* _CHALLENGES_
A. Answer these questions about the passage on privacy law:
(i) What office does Lord Mackay hold?
(ii) According to the White Paper, privacy encompasses freedom from what?
(iii) Which two nuisances does the discussion document ask about?
B. Pick up the passage on privacy law after its last sentence and write a continuation.

* _PROVIDED PASSAGE_
Lord Mackay, the Lord Chancellor, couches his plans in general terms. He wants everyone to have a right to privacy, a way to protect their personal lives, particularly involving their health, communications, family and personal relationships. Privacy, argues the White Paper, 'encompasses not only seclusion from neighbours or the avoidance of publicity, but freedom from unwarranted interference by the state'. This sounds laudable, suggesting protecting the individual not just from prurient paparazzi but the overarching state and any other Peeping Tom. The discussion document raises the question whether noisy neighbours and telephone pests could fall within the ambit of a new law.

* _DATA SECTION_
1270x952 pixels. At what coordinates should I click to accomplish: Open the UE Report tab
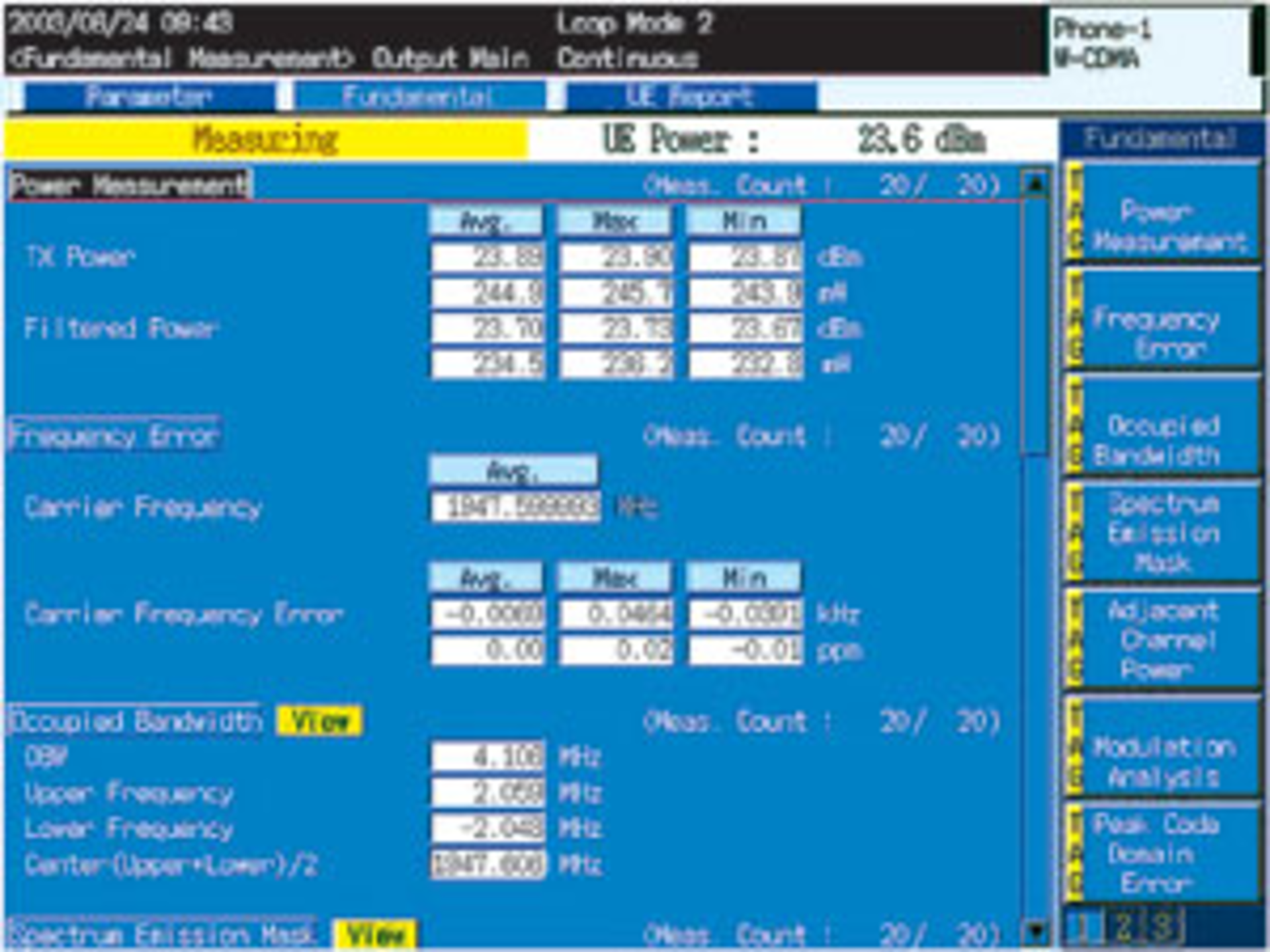(x=690, y=97)
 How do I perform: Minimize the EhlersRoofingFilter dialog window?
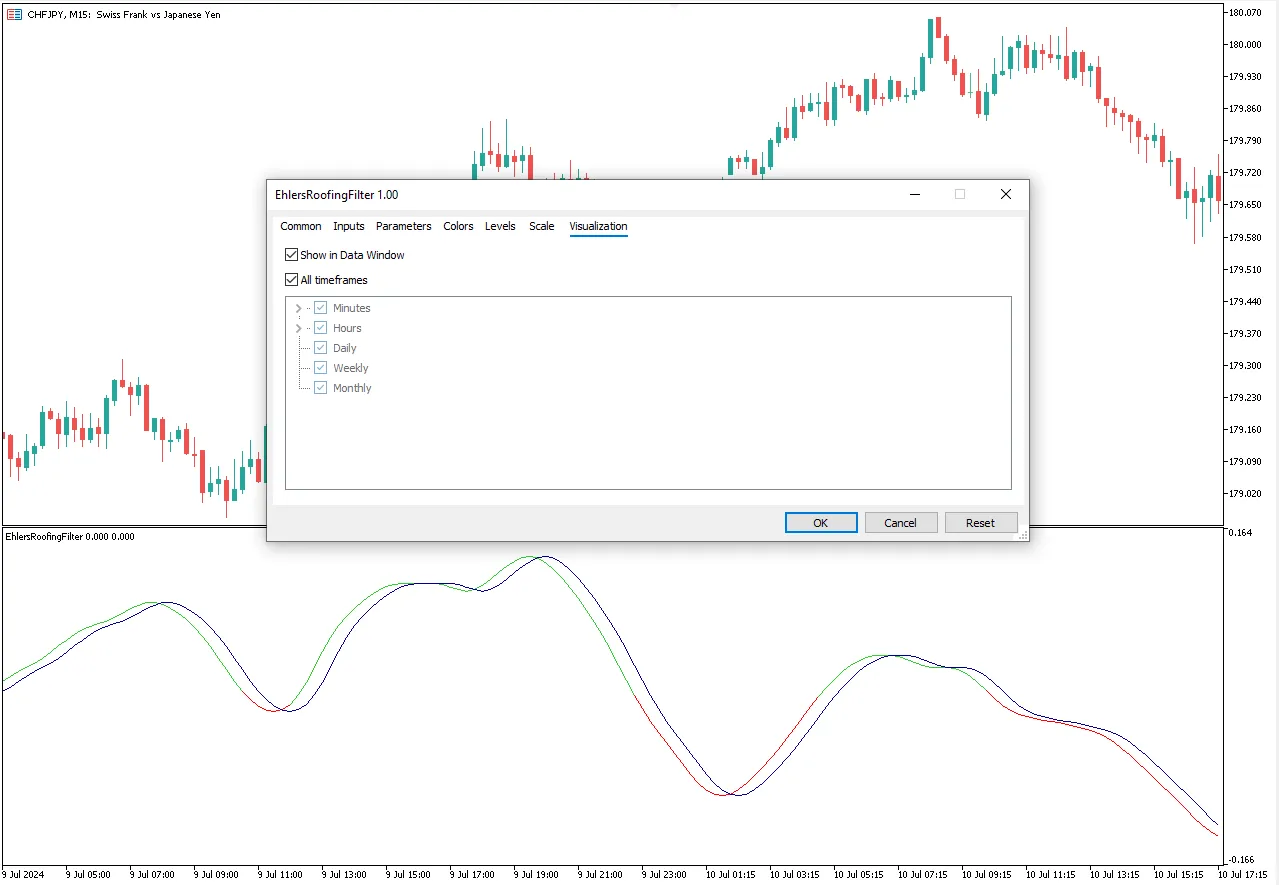pyautogui.click(x=914, y=194)
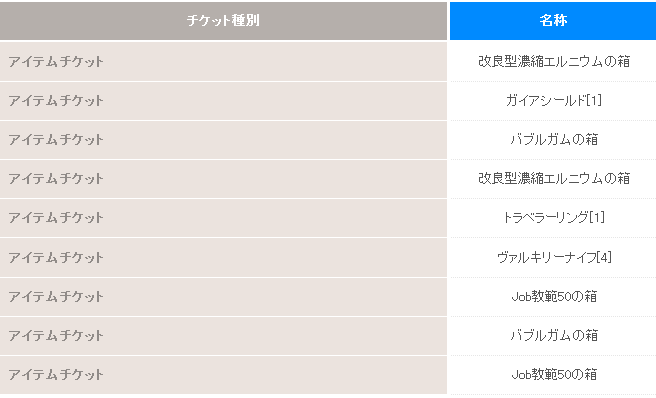Image resolution: width=656 pixels, height=398 pixels.
Task: Click アイテムチケット cell beside トラベラーリング[1]
Action: [x=223, y=218]
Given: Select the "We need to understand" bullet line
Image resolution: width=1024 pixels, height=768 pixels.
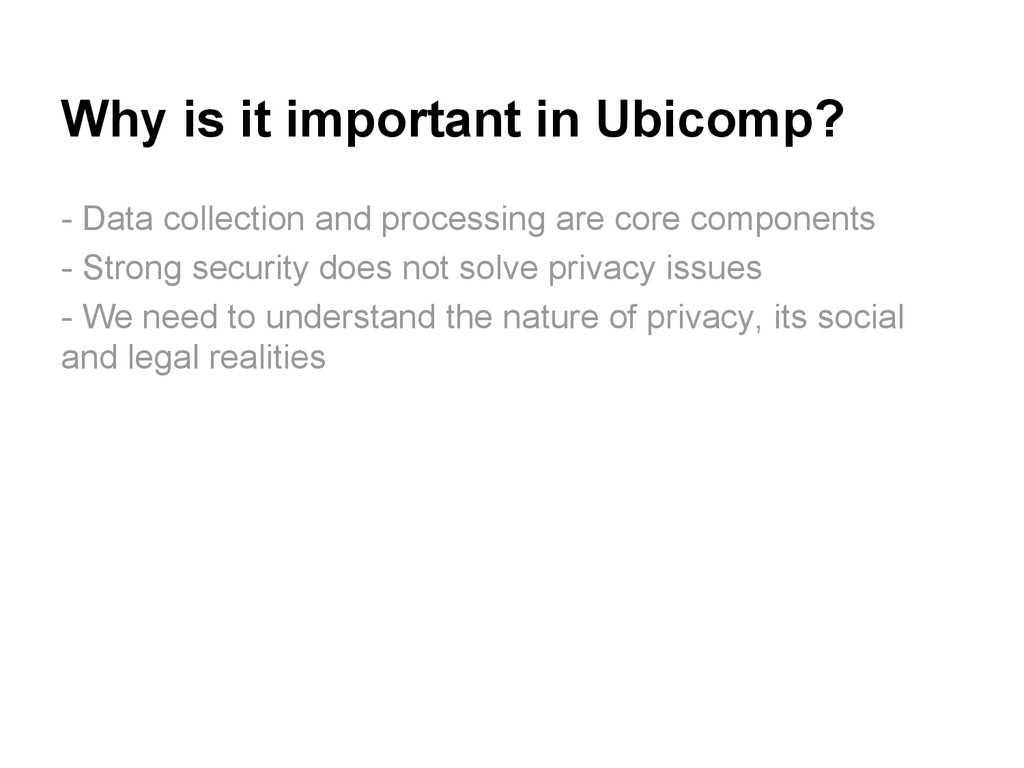Looking at the screenshot, I should tap(482, 318).
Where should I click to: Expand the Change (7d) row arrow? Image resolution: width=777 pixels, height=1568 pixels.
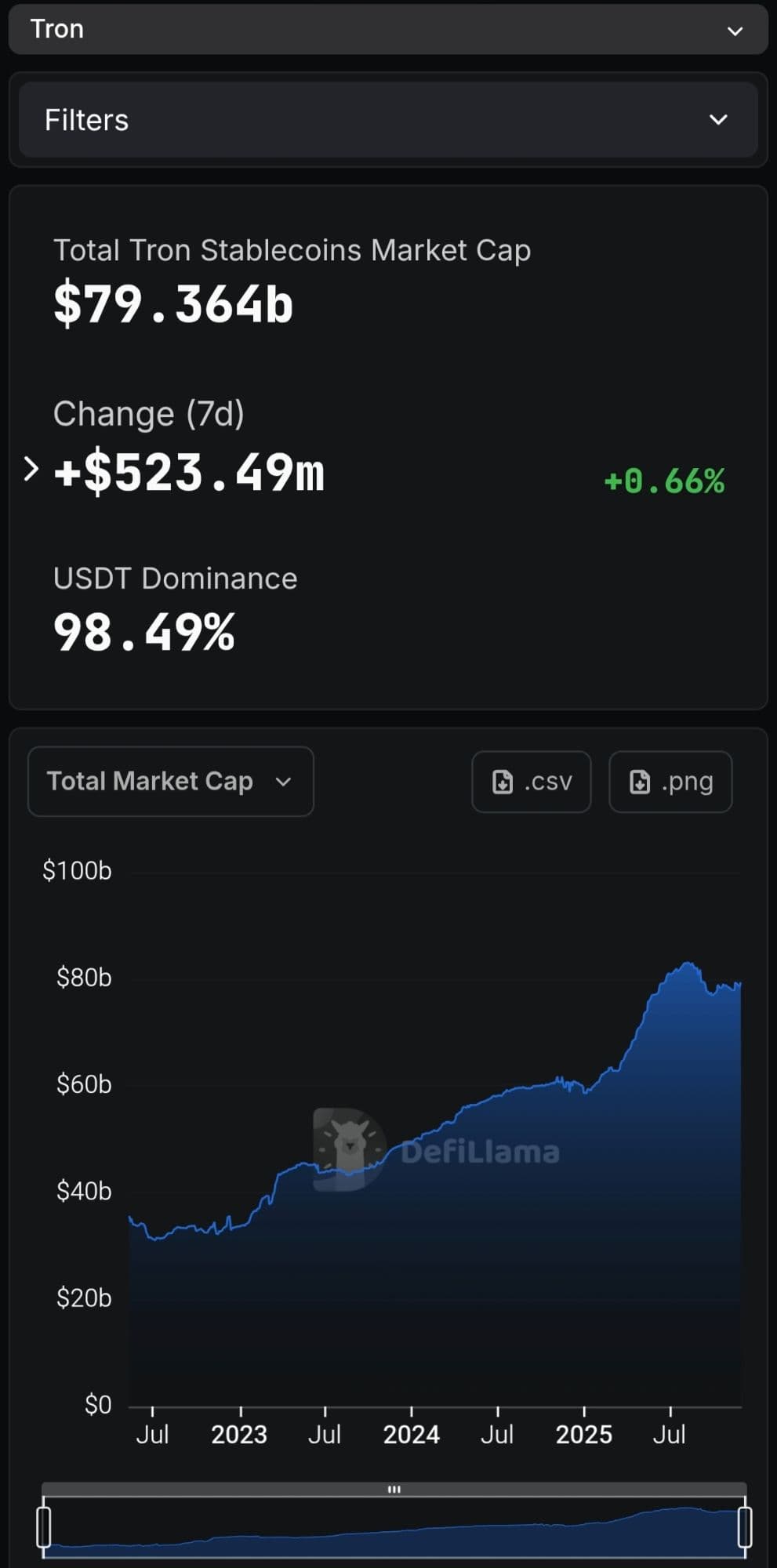[x=31, y=469]
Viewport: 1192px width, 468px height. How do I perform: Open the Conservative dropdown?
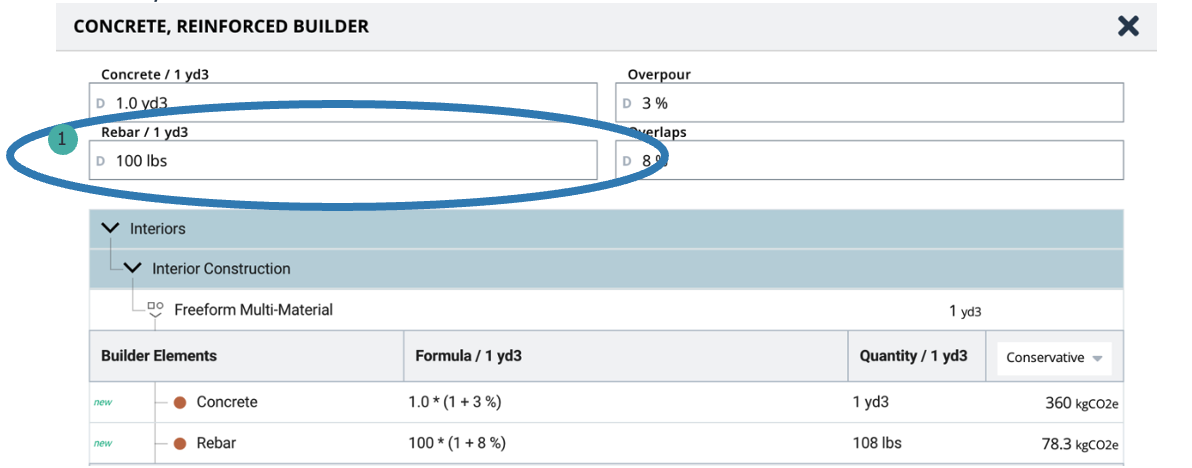[1054, 357]
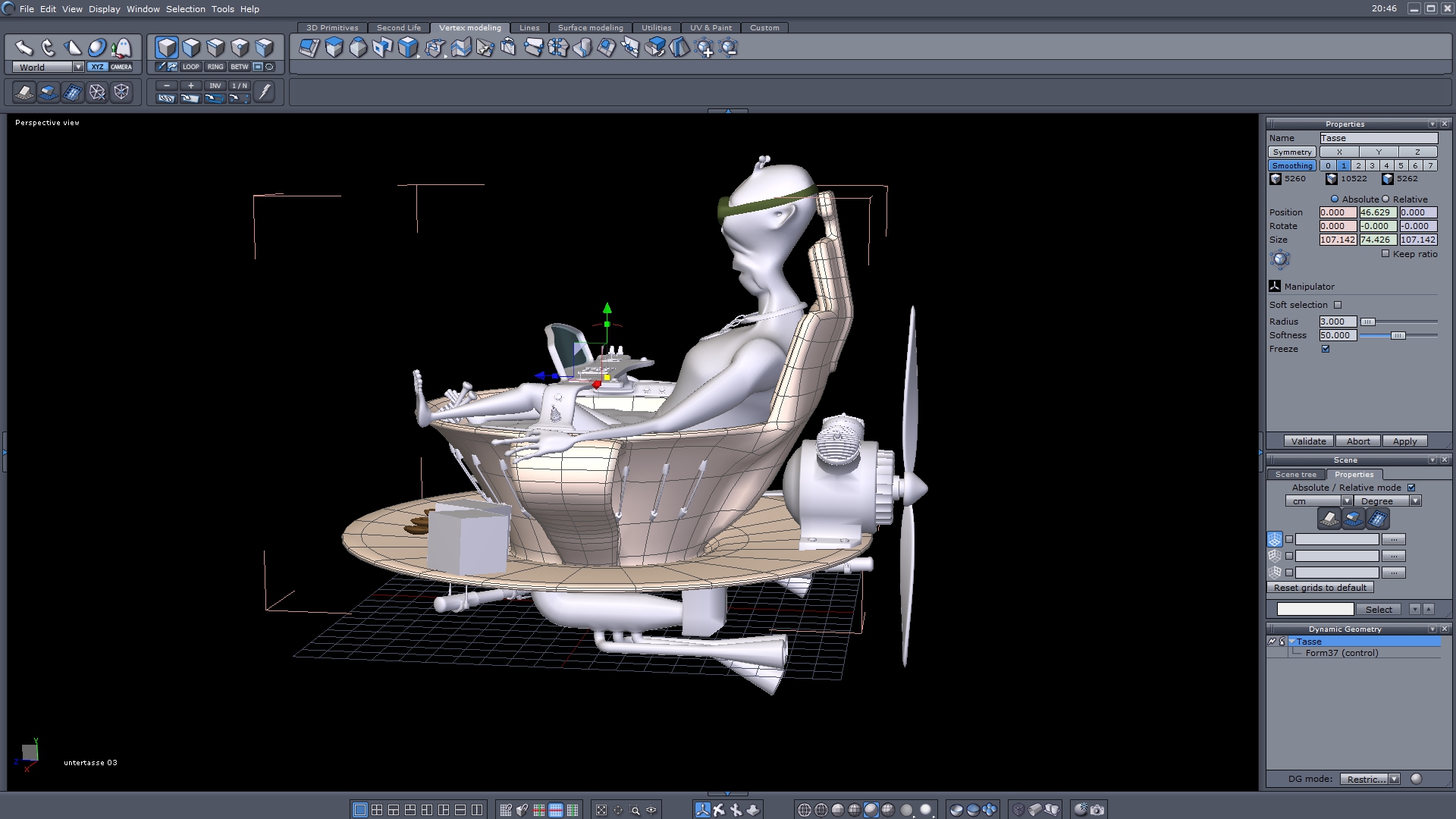Image resolution: width=1456 pixels, height=819 pixels.
Task: Switch to four-view layout
Action: pos(377,810)
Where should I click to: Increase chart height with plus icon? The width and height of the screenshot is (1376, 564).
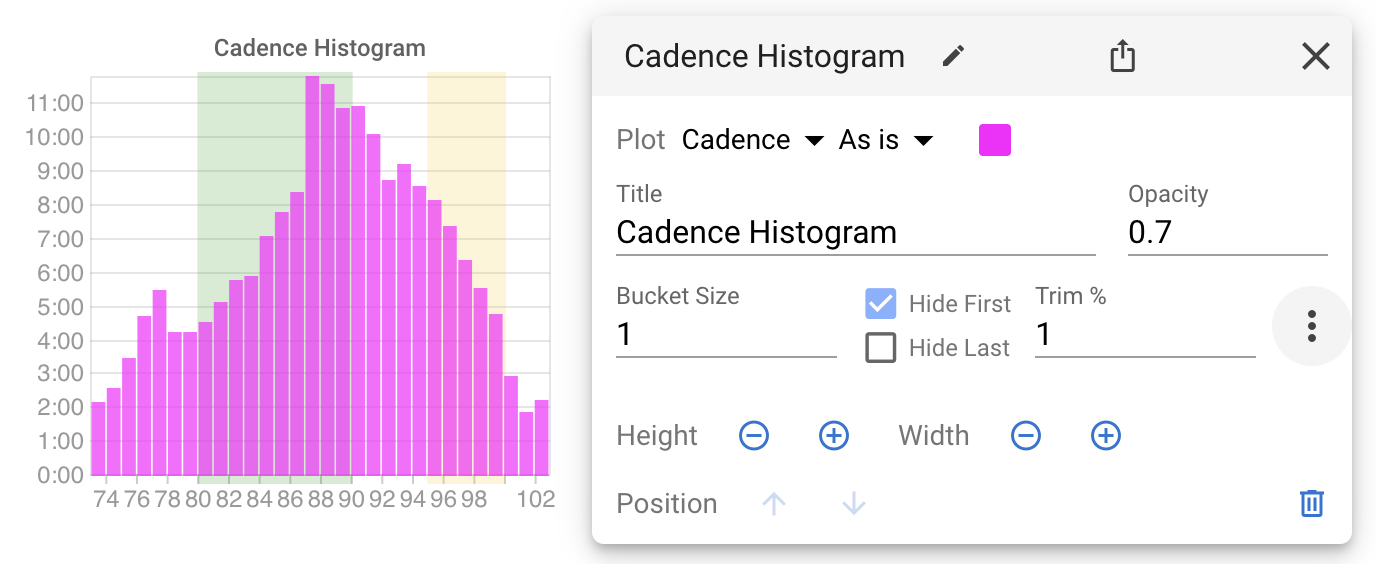834,436
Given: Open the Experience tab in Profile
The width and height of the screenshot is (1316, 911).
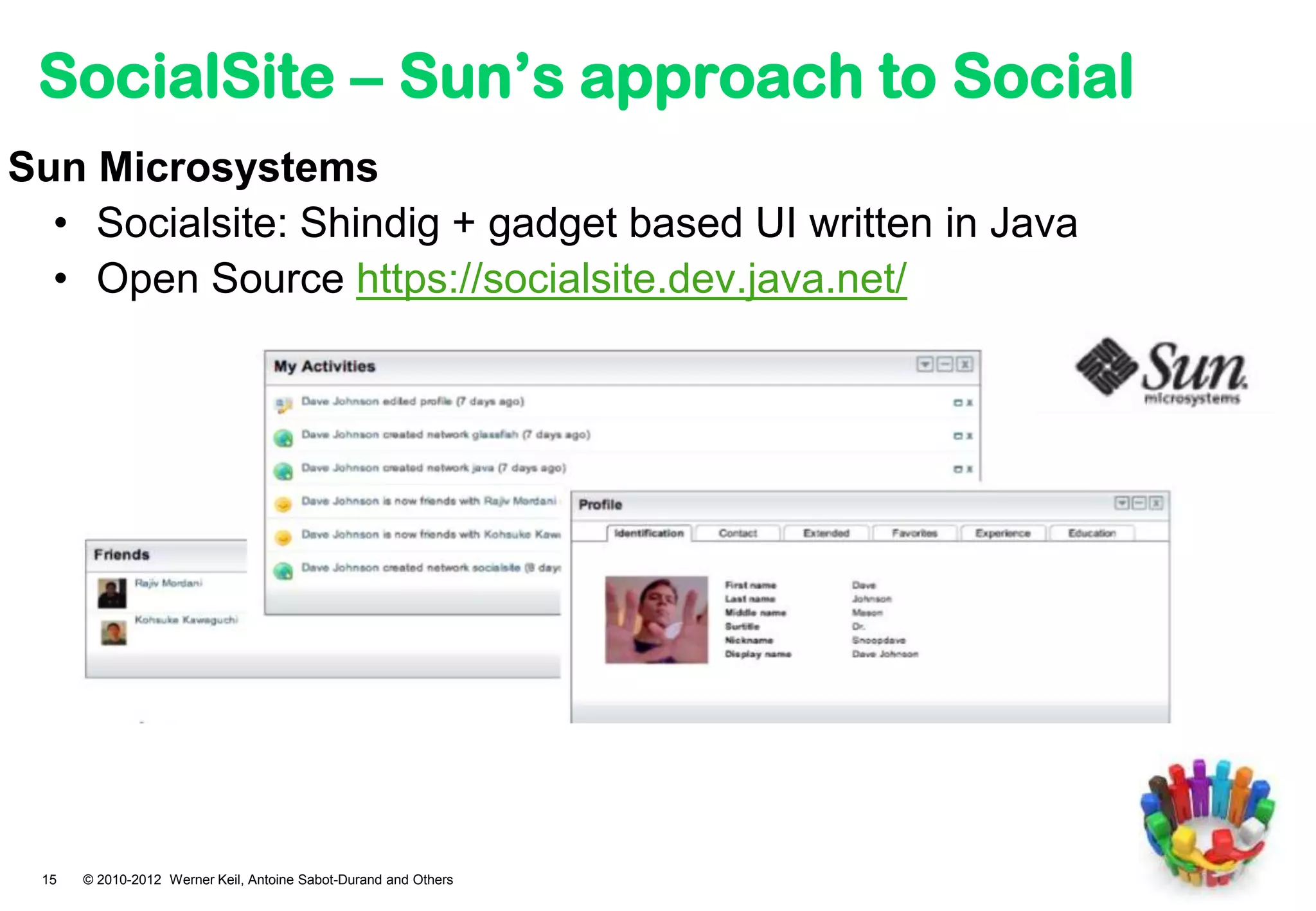Looking at the screenshot, I should 1002,533.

* _EXPECTED RESPONSES_
A.
(i) Lord Chancellor
(ii) Unwarranted interference by the state
(iii) Noisy neighbours and telephone pests

B.
However, the weight of the White Paper is preoccupied with the Government's singular concern: the press. Three years after Sir David Calcutt called for a privacy law, and months after he said the newspaper industry had not put its house in order, the Government has set out its plans. In future, the press would have to justify publishing details of confidential documents, rocky marriages, torrid affairs, failing health, private conversations. It would not be enough to say, for example, that the public wanted to know about a politician's peccadilloes; a newspaper would have to prove they had a legitimate interest. David Mellor might have slept more easily with Antonia de Sancha under such a regime. More worrying, articles highlighting the foibles of the powerful might never be printed. Newspapers would not be subject to prior restraint, but the fainthearted may be cowed.

The 'public interest' would be determined by a voluntary ombudsman established by the press and able to offer compensation. Dissatisfied complainants could seek redress in the courts, a weakness in Lord Mackay's proposals. A litigant should be allowed to choose one or other process, not both.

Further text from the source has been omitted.